**INSTRUCTIONS FOR THE TASK:**
Your answer should be every line from the records that contains "With".
■ ■ ■ ■ ■ ■ ■
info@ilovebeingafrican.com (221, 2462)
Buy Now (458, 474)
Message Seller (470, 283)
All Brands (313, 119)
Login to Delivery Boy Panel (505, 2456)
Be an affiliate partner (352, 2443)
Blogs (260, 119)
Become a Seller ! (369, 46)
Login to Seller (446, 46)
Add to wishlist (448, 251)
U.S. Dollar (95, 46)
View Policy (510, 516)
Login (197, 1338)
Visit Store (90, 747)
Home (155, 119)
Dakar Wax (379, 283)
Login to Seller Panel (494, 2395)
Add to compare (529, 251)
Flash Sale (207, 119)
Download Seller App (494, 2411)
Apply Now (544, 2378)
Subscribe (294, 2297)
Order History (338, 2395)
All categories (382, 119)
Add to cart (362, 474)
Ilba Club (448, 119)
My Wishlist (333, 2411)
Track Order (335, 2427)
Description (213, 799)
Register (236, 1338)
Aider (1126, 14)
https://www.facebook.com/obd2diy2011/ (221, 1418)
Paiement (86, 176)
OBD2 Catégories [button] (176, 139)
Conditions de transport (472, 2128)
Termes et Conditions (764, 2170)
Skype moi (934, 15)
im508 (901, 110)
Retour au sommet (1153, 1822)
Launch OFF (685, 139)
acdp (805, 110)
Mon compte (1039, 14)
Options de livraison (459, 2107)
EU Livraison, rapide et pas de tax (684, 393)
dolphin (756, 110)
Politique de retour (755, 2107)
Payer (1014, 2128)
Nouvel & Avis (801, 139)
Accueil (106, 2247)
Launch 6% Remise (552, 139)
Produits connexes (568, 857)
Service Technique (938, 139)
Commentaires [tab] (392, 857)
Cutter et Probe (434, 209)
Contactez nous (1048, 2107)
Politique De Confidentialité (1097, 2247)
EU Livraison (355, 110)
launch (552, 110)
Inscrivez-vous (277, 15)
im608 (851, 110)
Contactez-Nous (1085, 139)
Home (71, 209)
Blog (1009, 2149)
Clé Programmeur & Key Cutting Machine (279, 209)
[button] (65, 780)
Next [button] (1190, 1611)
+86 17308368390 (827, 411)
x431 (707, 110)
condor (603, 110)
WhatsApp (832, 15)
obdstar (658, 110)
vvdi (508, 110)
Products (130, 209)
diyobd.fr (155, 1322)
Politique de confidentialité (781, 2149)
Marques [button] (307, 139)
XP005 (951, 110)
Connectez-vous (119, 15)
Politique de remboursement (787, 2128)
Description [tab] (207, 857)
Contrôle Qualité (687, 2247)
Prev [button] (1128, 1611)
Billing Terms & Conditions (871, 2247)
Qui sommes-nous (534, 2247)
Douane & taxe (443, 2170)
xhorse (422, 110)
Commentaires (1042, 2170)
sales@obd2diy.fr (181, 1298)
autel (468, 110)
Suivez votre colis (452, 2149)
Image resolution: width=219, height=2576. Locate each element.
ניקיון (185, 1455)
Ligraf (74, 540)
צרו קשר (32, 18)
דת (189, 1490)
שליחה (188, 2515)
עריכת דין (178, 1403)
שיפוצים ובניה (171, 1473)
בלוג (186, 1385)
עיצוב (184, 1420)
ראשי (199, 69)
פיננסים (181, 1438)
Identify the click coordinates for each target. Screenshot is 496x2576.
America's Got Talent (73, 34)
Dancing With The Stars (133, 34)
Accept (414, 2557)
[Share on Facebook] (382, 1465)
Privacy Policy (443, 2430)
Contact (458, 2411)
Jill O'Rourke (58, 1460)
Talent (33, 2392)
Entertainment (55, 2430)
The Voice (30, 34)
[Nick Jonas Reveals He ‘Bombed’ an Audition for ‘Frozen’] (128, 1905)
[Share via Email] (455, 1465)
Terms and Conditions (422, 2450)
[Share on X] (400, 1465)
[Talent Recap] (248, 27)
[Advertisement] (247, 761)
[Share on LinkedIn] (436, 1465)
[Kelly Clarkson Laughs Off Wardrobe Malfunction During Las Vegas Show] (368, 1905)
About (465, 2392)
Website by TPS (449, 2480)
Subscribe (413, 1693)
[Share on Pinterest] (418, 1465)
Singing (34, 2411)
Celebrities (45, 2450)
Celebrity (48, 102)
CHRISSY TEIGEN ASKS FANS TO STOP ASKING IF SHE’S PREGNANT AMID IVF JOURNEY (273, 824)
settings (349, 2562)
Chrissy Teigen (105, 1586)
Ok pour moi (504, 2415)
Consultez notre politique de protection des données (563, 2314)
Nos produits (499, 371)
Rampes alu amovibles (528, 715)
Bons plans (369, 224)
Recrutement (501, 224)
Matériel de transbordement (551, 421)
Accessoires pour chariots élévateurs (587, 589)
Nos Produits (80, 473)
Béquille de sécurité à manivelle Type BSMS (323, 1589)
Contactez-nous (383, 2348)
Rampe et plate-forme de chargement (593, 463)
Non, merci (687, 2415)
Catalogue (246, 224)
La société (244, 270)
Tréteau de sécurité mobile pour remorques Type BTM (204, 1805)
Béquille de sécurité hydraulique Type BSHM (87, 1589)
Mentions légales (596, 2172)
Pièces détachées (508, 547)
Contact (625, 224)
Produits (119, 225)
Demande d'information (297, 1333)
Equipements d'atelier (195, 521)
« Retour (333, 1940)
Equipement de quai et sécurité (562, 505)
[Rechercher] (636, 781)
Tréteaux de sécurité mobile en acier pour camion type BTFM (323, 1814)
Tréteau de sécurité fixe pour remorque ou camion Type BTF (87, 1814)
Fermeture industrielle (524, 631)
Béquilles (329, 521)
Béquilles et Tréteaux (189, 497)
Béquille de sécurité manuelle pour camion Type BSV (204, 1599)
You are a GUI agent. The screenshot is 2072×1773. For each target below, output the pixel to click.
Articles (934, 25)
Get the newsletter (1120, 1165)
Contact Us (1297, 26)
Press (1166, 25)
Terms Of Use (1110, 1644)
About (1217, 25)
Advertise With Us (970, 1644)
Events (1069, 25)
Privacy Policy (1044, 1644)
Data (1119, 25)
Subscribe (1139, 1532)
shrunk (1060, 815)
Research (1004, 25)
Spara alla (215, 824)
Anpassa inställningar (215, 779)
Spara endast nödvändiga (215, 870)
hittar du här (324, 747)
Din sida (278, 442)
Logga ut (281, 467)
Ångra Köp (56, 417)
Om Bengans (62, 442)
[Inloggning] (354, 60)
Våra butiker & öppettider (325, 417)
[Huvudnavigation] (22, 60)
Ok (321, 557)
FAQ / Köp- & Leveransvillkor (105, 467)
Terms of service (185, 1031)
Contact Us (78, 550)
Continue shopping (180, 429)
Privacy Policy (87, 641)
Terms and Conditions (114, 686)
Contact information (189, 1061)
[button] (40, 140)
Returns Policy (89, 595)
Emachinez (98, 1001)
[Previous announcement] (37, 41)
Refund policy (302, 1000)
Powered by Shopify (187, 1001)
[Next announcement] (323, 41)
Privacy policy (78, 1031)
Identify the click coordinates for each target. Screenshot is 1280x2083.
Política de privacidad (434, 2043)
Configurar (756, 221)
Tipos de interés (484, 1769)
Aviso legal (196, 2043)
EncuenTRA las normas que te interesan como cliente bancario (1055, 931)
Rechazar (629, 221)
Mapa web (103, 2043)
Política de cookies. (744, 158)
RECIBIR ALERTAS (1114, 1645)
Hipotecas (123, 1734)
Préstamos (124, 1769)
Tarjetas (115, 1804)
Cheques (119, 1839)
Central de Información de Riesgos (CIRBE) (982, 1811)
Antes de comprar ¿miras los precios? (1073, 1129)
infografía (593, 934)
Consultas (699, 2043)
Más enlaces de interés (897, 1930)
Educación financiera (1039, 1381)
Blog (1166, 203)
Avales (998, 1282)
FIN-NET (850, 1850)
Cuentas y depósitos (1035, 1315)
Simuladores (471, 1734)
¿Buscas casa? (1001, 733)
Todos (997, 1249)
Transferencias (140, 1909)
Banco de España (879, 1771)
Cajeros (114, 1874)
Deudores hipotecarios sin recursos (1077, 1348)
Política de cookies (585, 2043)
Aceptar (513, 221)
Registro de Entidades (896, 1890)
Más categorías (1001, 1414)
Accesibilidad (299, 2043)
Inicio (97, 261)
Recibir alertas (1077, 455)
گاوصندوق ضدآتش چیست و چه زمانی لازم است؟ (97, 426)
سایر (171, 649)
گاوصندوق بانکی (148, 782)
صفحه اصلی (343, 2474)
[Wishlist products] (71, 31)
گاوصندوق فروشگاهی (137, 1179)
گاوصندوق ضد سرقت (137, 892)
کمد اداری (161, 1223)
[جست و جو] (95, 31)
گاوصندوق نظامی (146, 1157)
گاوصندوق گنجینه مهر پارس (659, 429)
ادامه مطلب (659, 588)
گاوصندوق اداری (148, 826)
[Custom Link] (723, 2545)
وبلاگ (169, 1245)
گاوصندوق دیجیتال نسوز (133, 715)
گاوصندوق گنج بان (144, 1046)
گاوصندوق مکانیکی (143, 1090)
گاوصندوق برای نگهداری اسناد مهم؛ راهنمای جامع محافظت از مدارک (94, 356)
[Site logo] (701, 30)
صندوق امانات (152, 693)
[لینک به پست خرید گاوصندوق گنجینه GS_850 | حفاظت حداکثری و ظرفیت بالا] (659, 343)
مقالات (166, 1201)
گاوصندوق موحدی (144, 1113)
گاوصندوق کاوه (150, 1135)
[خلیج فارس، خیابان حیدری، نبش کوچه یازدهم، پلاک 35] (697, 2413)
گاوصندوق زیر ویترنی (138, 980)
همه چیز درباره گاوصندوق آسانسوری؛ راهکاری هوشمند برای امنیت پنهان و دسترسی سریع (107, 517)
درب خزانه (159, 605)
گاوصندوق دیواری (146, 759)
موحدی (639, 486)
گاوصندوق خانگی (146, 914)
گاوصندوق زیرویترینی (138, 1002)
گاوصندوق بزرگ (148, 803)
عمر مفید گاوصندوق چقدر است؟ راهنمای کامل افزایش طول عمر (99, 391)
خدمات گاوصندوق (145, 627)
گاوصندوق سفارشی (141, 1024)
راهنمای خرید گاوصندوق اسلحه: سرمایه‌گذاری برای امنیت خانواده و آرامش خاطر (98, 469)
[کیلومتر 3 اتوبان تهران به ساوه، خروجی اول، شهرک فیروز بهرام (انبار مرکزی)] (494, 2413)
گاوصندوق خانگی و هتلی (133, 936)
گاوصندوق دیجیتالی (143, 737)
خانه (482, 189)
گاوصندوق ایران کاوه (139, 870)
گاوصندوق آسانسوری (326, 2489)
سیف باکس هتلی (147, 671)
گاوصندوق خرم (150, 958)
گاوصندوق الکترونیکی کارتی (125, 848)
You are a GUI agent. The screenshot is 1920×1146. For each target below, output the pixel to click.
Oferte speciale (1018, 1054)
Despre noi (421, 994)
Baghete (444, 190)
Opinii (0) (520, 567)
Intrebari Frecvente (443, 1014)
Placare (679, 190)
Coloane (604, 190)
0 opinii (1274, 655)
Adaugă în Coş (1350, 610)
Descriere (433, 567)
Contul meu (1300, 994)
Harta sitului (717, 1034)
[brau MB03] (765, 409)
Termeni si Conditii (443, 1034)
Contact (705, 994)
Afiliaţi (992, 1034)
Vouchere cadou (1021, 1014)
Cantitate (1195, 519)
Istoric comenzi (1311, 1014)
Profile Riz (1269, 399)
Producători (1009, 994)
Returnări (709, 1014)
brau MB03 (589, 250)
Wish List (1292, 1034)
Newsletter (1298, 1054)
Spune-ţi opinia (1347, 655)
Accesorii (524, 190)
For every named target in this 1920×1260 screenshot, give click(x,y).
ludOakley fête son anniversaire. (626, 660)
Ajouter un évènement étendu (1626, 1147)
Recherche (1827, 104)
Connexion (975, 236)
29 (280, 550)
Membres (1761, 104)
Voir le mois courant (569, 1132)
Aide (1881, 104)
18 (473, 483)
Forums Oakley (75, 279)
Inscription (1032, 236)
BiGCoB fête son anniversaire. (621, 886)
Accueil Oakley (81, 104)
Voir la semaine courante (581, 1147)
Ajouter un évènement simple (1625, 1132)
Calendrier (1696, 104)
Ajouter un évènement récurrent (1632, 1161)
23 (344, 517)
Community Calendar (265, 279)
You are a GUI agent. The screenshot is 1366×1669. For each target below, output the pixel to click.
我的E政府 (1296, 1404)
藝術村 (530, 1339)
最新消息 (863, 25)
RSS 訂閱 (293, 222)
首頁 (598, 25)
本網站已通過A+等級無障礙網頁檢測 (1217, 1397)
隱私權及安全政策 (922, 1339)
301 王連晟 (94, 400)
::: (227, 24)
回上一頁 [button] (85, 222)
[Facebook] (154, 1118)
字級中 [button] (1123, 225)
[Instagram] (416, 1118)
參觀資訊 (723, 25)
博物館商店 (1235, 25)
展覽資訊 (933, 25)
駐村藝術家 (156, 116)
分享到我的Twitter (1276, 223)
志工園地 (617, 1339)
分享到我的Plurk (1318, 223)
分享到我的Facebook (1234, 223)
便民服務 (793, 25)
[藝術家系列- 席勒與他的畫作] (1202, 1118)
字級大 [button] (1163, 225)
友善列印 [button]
■ ■ ■ ■ ■ ■ ■
**EXERCISE OUTPUT:**
Dancing With The Stars (133, 34)
Advertise With Us (970, 1644)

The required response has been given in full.